Michael McEvoy

Personal information
- Full name: Michael Stephen Anthony McEvoy
- Born: 25 January 1956 (age 70) Jorhat, Assam, India
- Batting: Right-handed
- Bowling: Right-arm medium

Domestic team information
- 1976–1981: Essex
- 1982: Cambridgeshire
- 1983–1984: Worcestershire
- 1985–1990: Suffolk

Career statistics
| Competition | FC | LA |
| Matches | 69 | 33 |
| Runs scored | 2,128 | 514 |
| Batting average | 19.17 | 22.34 |
| 100s/50s | 1/10 | 0/3 |
| Top score | 103 | 61 |
| Balls bowled | 180 | 0 |
| Wickets | 3 | 0 |
| Bowling average | 34.33 | – |
| 5 wickets in innings | 0 | 0 |
| 10 wickets in match | 0 | N/A |
| Best bowling | 3/20 | – |
| Catches/stumpings | 70/0 | 0/0 |
- Source: CricketArchive, 18 November 2008

= Michael McEvoy =

Indian-born English cricketer

Michael Stephen Anthony McEvoy (born 25 January 1956) is an Indian-born former English first-class cricketer who played first-class and List A cricket between 1976 and 1990, with the bulk of his career being between 1980 and 1984.

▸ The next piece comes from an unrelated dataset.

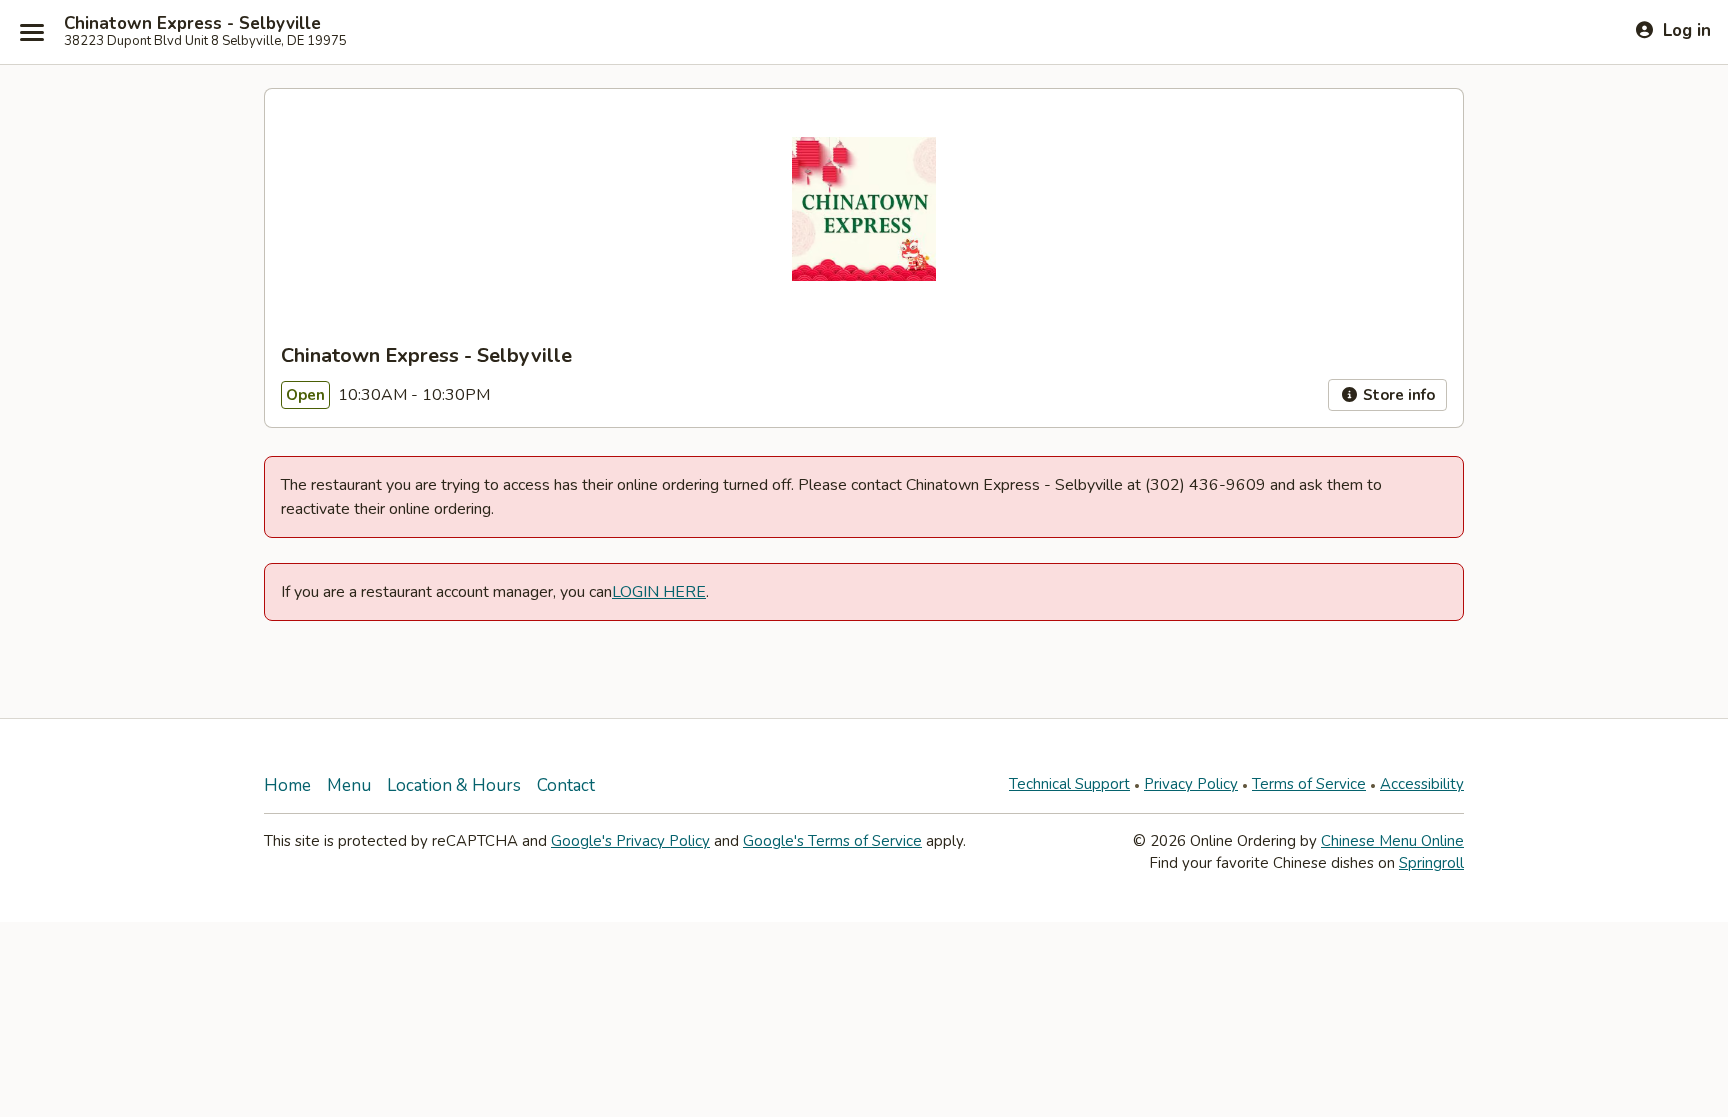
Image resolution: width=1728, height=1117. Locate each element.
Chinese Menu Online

He was playing for the Essex Second XI at the age of 17,
but his debut in first-class cricket was in a County Championship match against Middlesex in August 1976; he scored 18 and 13, opening the batting in both innings.
At the start of September, he scored his maiden first-class half-century, producing an innings of 61 against Somerset.

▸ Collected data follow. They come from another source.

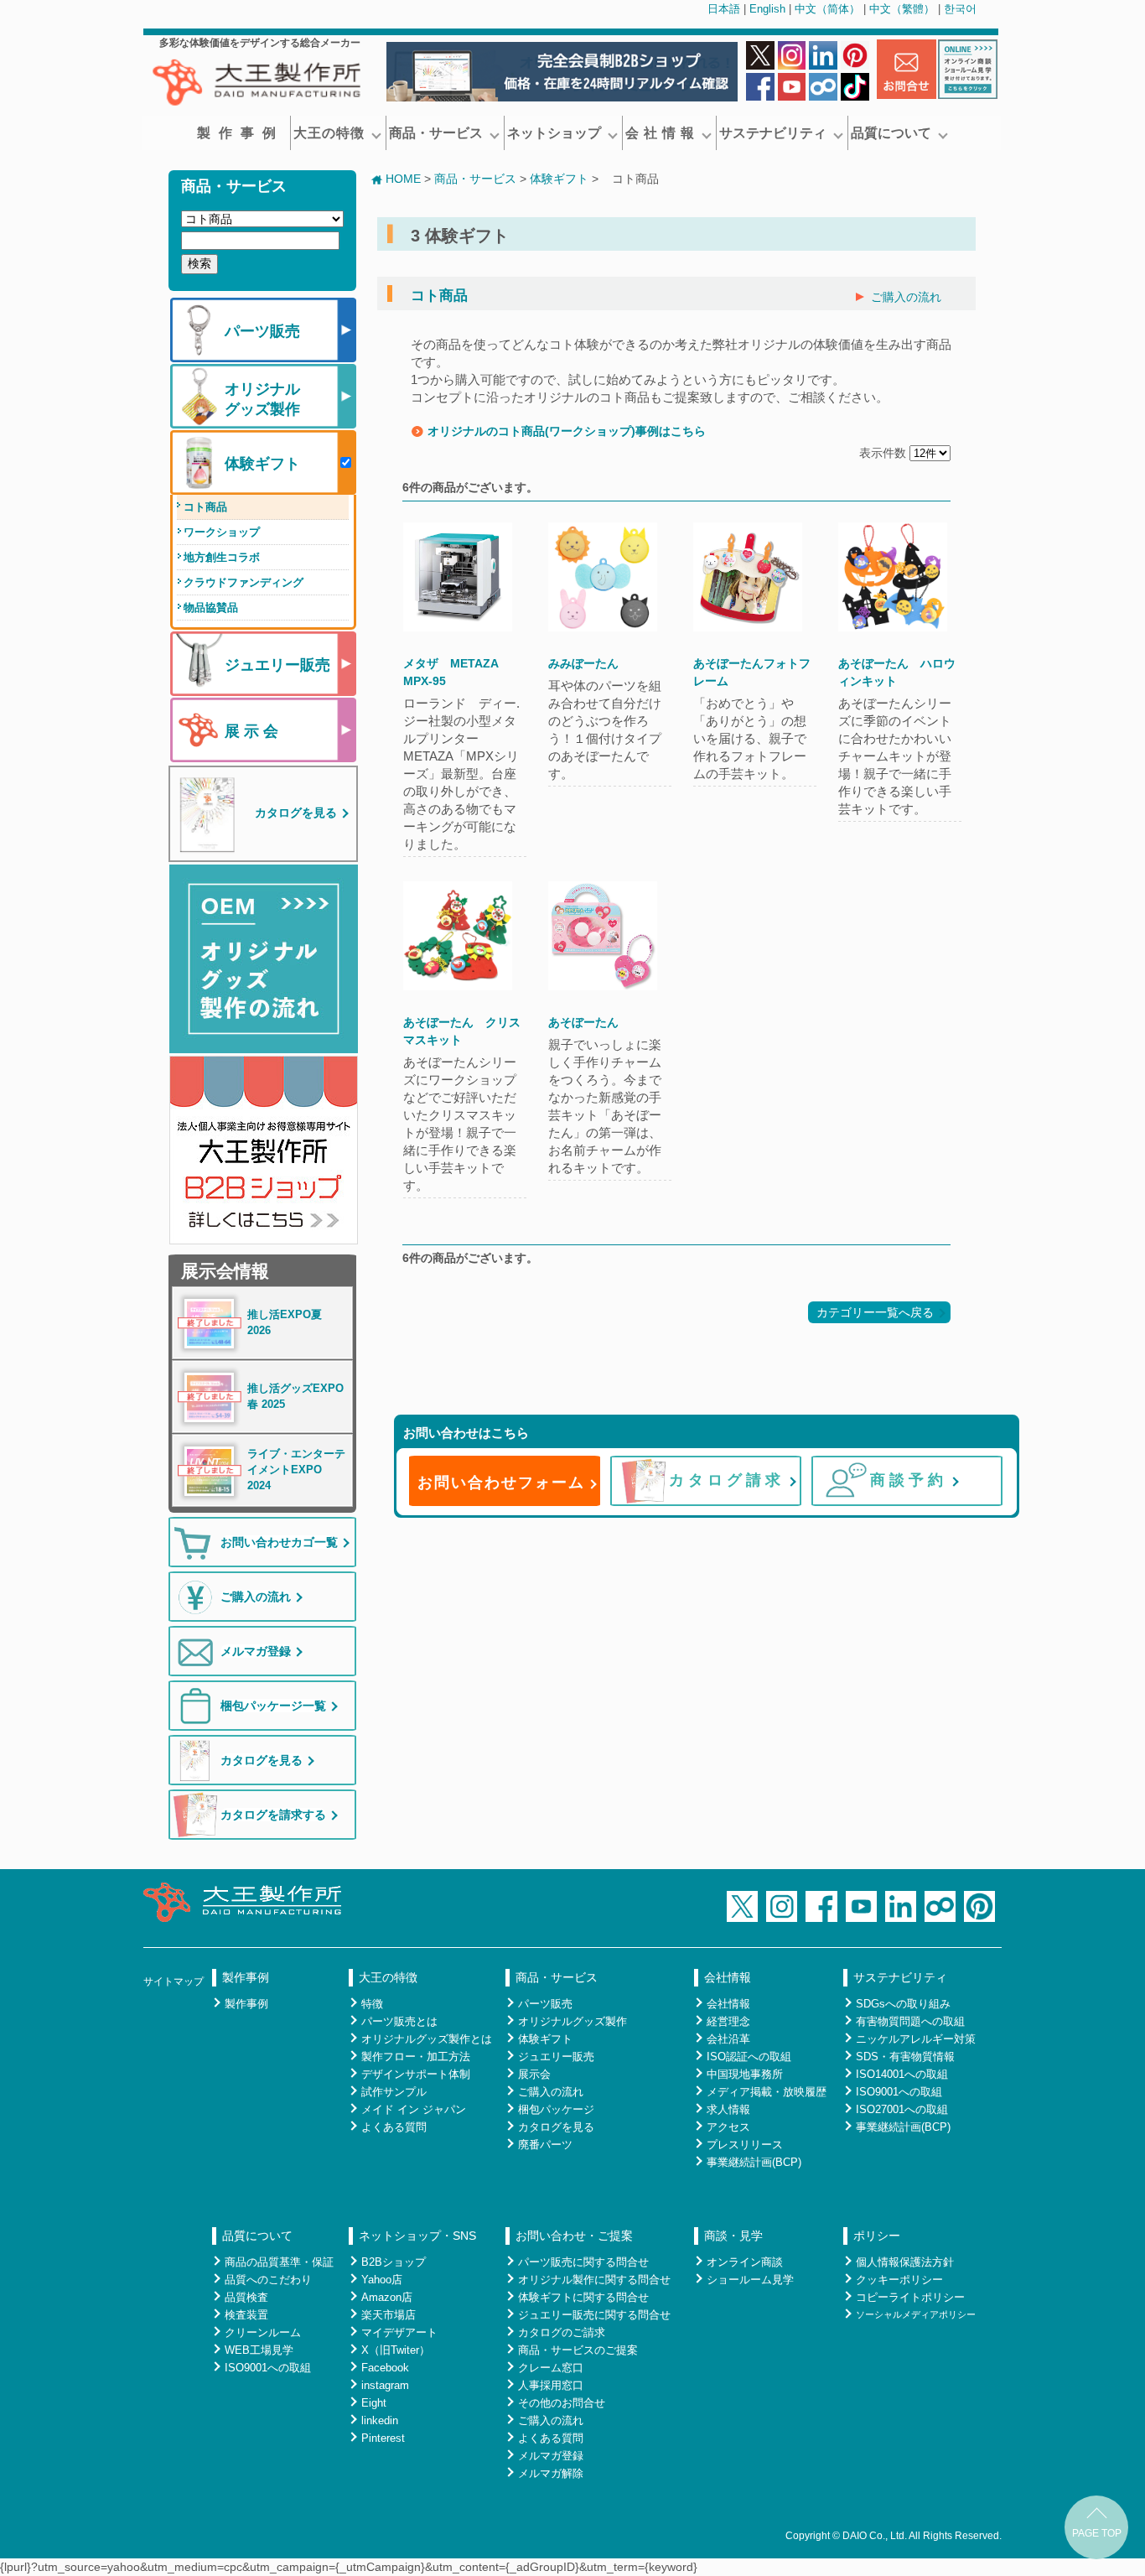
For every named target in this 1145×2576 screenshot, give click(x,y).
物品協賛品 (211, 607)
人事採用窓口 (550, 2385)
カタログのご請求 (561, 2332)
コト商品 (205, 507)
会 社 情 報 (660, 133)
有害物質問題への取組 (910, 2021)
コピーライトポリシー (910, 2297)
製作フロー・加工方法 (415, 2056)
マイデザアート (399, 2332)
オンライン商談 (745, 2262)
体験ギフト (559, 178)
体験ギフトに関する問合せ (583, 2297)
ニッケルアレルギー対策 (916, 2039)
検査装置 (246, 2315)
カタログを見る (556, 2127)
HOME (403, 178)
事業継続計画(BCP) (754, 2162)
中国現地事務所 (745, 2074)
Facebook (385, 2367)
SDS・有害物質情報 (905, 2056)
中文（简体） (827, 9)
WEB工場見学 (259, 2350)
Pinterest (383, 2438)
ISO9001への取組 (899, 2091)
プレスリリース (745, 2144)
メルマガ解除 (550, 2473)
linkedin (379, 2420)
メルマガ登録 (550, 2455)
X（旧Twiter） (395, 2350)
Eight (373, 2403)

McEvoy remained a bit-part player in the Essex side for the rest of the 1970s, but this changed in 1980 when he played in 16 first-class and eight List A games. His final aggregate of 600 first-class runs was the most he scored in any season, albeit with only two fifties and an average of little more than 20.
He again played a fair number of first-team games in 1981, and claimed his only three first-class wickets when he took 3/20 against Middlesex at Lord's,
but he was confined to the Second XI after mid-July and left Essex at the end of the season.

Without a first-class county to play for in 1982, McEvoy turned out for Cambridgeshire in minor counties cricket, and made his maiden List A half-century in scoring 52 against Warwickshire in the NatWest Trophy.
In 1983, he returned to senior cricket with Worcestershire, and near the end of the season hit his only first-class hundred when he struck 103 against Warwickshire.
He averaged 22.76 in scoring 569 first-class runs that summer, his highest in any season, but in 1984 that figure collapsed to 14.46, and his total of 188 runs from 13 innings told its own story.

That was that as far as McEvoy's first-class career was concerned, but he then enjoyed several seasons with Suffolk, playing quite regularly from 1985 until 1990, and then occasionally until 1992.
He scored four centuries in the space of six weeks in 1989,
and appeared in Suffolk's losing Championship final against Cheshire in 1985, though he was dismissed for just 5.
He played one List A game in the NatWest Trophy each year from 1985 to 1990.